WORK ITEM: Copy, from the data below, each line that has the word "computer".

DATA FOR THIS TASK:
- - -
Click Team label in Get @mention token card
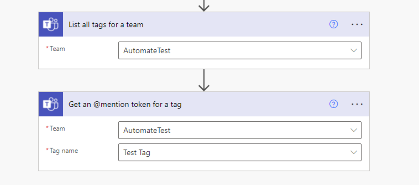This screenshot has height=185, width=419. [x=57, y=128]
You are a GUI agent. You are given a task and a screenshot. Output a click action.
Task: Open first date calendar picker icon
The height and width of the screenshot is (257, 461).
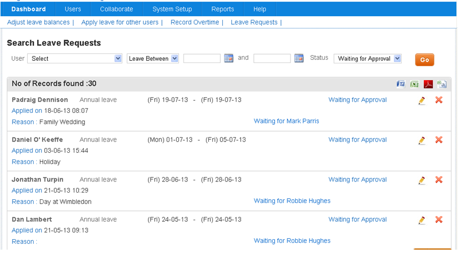click(x=229, y=58)
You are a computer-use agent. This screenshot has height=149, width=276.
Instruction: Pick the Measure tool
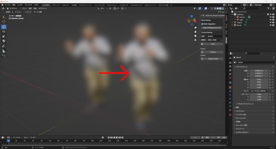(x=4, y=51)
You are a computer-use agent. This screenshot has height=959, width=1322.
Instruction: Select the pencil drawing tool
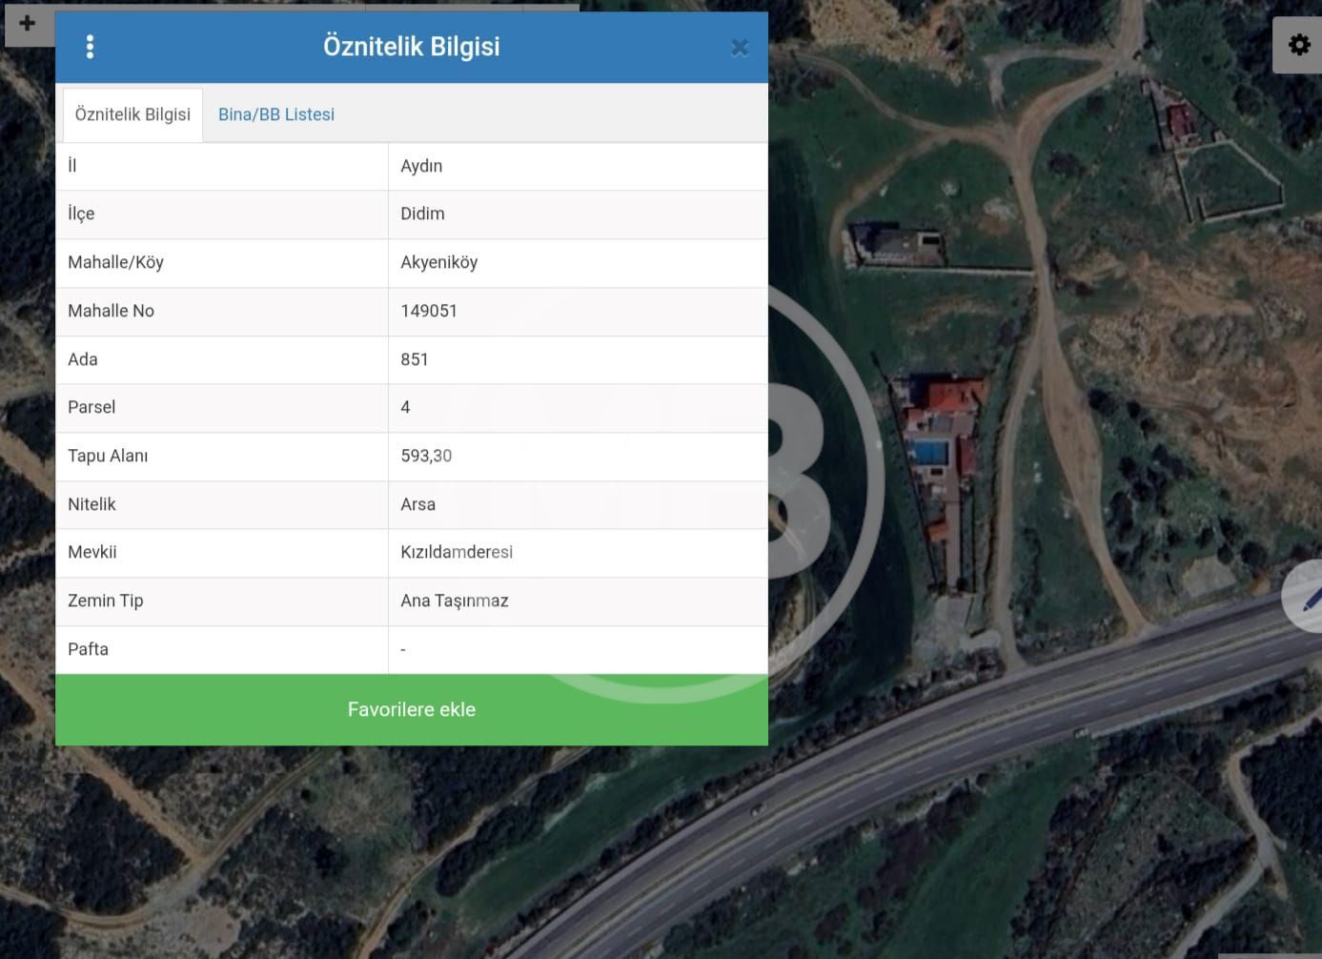(1311, 598)
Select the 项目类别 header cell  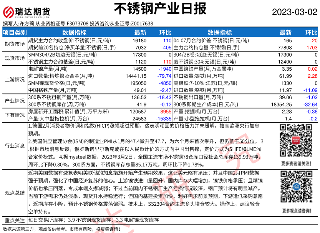click(x=15, y=33)
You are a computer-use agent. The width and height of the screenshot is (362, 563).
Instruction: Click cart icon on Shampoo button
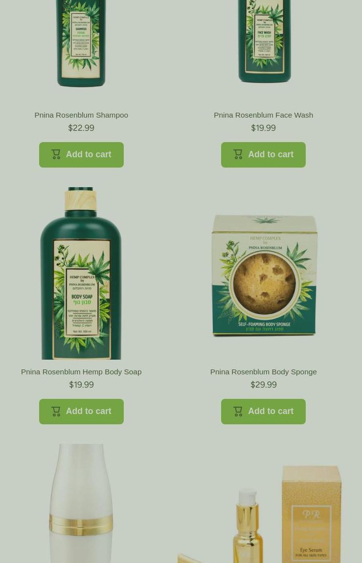tap(56, 154)
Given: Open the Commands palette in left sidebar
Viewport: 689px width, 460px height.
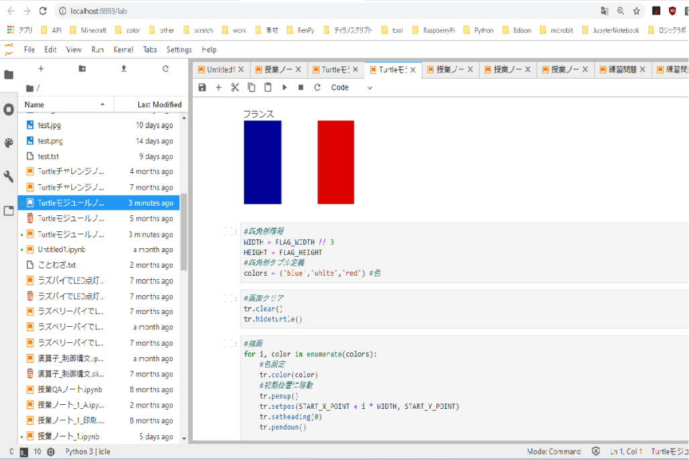Looking at the screenshot, I should coord(9,143).
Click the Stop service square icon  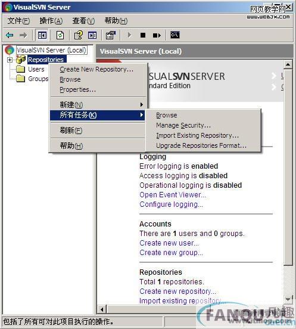coord(143,35)
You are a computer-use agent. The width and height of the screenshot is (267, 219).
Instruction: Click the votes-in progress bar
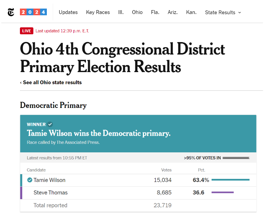[x=236, y=158]
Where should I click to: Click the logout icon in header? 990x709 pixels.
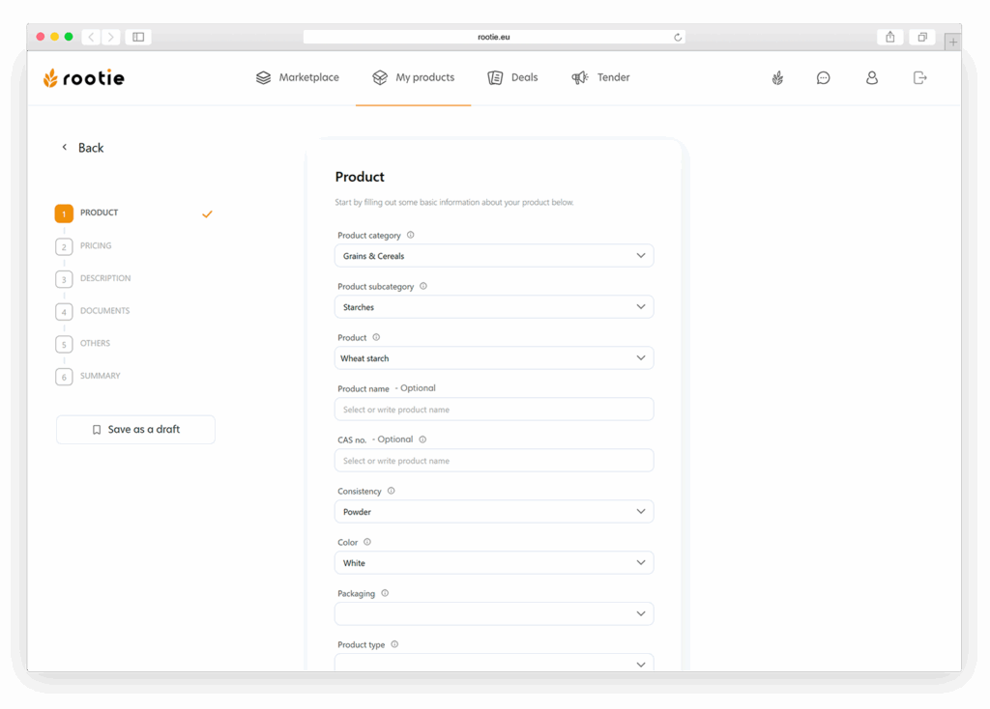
- - -
TASK RESPONSE:
You are a computer-use agent. This screenshot has height=149, width=276.
You are a computer-use agent. This screenshot has height=959, width=1322.
You are a computer-use agent. The width and height of the screenshot is (362, 563).
You are a computer-use agent. The width and height of the screenshot is (267, 219).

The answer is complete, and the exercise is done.